While information security vendors offer a number of tools to block, identify, scan and manage data, only a small handful of tools exists to help CISOs correlate millions of information security log files a day into a cohesive, understandable, auditable, real-time monitoring and management capability.

With today's information security haystack of log files getting larger and the needle of malicious activity getting smarter, the need to enable human beings to see and understand these threats has never been greater.

One way to do this is to combine real-time and near real-time data analysis with advanced visualization to provide a progressive, in-depth view of an organization's security infrastructure over long intervals. Key value comes from:

  • Presenting historical data in patterns and trends.
  • Transforming disparate data into actionable graphical information.
  • Uncovering hidden security threats.
  • Tracking security situations over time.

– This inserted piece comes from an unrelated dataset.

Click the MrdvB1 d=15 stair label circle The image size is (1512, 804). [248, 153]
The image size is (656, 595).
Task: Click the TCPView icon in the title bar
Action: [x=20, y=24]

Key focus areas include unusual levels of communication between workstations and servers, spikes in errors on a Web server and abnormally low levels of activity on security devices. These types of anomalies alert companies to irregular behavior so they may proactively identify potential threats and take action immediately. These types of events are constantly changing and are difficult to spot. They can easily be lost in the haystack of data and algorithms.
By leveraging data collection, aggregation and correlation capabilities, advanced data visualization provides the ability to target precise investigations and pinpoint specific trends and linkages over time through many visual display options including: pie charts, line charts, bar graphs, time tables, scatter plots and histograms. The value added can be substantial. With data visualization, analysts have been able to:

  • Spot new security devices that have been added to the network.
  • Uncover misconfigurations.
  • Expose policy violations (i.e., unauthorized traffic between workstations).
  • Identify normal and abnormal behavior patterns between workstations and zones.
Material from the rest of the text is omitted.